Foot Focus The chill factor
As the nights draw in and the temperature drops, we know that winter will soon be upon us. Whilst we romanticise about toasting our toes in front of the log fire, it is worth remembering the common seasonal complaint of chilblains. More women than men are affected.
Characteristically presenting itself as painful, often itchy and burning, red, swollen areas on the toes, fingers and ears. For most, this is a mild discomfort which readily resolves, however in some cases, the areas blister and become open wounds and may require professional assistance.
The underlying cause is one of a circulatory nature, where the tiny blood vessels of the area have not responded appropriately to changes in temperature. People particularly at risk are those with family history, poor circulation, exposure to cold and damp conditions, poor nutrition or low body weight and smokers (nicotine having a constricting effect on blood vessels).
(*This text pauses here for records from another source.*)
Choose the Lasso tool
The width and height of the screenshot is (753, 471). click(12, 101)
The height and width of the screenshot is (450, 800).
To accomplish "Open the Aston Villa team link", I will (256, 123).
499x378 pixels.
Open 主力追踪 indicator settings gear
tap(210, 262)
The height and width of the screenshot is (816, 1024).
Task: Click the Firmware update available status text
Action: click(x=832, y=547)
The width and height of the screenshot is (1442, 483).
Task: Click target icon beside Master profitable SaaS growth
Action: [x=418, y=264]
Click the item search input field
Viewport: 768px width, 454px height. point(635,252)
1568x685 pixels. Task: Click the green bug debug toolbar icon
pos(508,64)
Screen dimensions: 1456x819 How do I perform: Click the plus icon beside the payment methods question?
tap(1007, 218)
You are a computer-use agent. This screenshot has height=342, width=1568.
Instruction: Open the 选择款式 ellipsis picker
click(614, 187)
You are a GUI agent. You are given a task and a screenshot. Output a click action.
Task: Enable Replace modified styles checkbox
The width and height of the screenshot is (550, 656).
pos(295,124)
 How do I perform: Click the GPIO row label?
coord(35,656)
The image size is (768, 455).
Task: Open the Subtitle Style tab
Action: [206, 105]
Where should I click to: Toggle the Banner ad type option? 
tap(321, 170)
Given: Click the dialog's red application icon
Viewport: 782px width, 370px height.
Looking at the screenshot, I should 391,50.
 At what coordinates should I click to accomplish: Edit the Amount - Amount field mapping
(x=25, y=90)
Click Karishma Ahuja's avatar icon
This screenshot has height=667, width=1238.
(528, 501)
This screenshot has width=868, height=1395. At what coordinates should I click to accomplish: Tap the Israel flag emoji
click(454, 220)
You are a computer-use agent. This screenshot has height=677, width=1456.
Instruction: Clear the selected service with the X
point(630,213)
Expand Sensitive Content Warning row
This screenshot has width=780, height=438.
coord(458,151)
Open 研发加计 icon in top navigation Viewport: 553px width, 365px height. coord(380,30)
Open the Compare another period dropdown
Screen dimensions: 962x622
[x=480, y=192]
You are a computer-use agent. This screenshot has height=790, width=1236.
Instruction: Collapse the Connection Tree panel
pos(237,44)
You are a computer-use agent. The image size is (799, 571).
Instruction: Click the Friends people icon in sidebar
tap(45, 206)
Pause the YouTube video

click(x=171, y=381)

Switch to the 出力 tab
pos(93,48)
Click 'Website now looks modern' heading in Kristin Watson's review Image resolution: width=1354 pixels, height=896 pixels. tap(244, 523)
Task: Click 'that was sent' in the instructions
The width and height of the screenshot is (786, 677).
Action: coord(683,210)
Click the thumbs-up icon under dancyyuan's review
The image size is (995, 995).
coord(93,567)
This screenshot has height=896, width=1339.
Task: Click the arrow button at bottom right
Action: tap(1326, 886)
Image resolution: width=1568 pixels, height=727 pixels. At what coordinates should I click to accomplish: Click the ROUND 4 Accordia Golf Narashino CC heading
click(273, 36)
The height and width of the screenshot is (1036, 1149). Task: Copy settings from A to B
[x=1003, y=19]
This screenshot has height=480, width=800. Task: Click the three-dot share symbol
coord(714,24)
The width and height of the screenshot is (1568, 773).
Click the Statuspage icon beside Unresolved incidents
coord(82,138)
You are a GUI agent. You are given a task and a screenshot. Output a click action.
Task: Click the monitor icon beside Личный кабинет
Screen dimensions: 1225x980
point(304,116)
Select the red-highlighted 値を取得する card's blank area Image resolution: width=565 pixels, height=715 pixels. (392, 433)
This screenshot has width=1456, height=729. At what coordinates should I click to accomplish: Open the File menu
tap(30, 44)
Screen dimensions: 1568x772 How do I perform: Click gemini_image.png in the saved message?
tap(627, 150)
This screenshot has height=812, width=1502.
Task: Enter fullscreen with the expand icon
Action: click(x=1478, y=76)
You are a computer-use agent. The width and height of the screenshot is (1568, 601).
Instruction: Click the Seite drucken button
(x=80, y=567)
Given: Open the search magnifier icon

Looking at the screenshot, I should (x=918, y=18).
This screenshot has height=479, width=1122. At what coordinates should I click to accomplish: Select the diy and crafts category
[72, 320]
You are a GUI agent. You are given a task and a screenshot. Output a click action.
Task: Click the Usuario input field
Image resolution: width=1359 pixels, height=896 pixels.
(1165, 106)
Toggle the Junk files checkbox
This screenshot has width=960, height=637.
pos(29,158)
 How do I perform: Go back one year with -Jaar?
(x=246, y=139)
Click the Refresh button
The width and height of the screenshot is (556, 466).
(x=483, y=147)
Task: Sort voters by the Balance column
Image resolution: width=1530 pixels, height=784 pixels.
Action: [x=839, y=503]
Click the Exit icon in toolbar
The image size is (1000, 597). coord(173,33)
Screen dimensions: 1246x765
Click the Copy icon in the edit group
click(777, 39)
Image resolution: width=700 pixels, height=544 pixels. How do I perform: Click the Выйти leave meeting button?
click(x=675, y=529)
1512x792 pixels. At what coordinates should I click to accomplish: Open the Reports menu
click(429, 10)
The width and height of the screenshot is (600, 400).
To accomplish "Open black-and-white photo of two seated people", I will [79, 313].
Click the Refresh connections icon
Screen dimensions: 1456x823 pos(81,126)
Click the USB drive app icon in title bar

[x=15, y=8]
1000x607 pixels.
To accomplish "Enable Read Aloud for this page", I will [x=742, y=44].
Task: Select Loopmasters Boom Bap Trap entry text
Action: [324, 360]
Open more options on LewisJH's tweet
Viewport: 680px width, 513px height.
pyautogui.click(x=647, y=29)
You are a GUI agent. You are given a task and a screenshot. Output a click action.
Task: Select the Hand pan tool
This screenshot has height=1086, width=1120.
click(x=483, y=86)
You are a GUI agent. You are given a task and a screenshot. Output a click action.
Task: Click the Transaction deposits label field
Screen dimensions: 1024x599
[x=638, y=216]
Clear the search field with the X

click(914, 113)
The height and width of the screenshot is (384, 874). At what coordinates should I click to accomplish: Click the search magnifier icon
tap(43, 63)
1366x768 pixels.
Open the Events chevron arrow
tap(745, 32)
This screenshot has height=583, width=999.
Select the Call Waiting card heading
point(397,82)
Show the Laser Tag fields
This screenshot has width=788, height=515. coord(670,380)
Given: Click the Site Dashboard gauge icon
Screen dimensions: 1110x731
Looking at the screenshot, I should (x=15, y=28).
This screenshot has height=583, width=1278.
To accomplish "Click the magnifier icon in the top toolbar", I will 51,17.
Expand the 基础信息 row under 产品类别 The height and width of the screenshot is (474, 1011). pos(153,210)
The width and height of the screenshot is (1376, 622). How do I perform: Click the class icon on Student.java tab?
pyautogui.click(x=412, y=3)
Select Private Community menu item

For many, chilblains are seen as an old-fashioned ailment, and there is some truth in that. In the days before central heating, when the population were more likely to be underweight, footwear was more basic, smoking was a common pastime, employment was physical and in poor conditions, often outside or on hard cold floors, chilblains would have been a common blight.
As a result there are many historical references, folklores and old wives tales regarding their treatment, varying from rubbing the areas with a raw onion, to soaking the feet in wee – but in these enlightened times, these are not recommended nor do they help.
In mild to moderate cases the discomfort can be alleviated by the application of calamine and witch-hazel, this may help with the associated itching. Foot warming creams and balms available from your podiatrist may prove beneficial.
In instances where the skin has become broken or where the condition seems ongoing, a podiatrist will be able to treat and advise.
In stubborn cases, Nifedipine, a prescription only medication, may be indicated.
Prevention is better than cure!
It is surprising how much of an impact such a potentially minor ailment can have, ask anyone who has suffered from chilblains, it is miserable!
* Avoid exposure to cold, when cold, allow warming in a natural way – not toasting your feet in front of an open fire! Pre-warm footwear. Good hosiery (thermal fibres)
* Promote healthy circulation – exercise, smoking cessation, healthy diet.
* Good skin care – checking feet for early signs, applying cream to improve skin quality, rubbing/ massage will also stimulate the micro circulation.
* Good ambient temperature – not a direct heat source, no draughts.
* Well fitting footwear – and fit for purpose. Chafing or tight areas can give rise to chilblains too.
If in doubt make an appointment to see your podiatrist!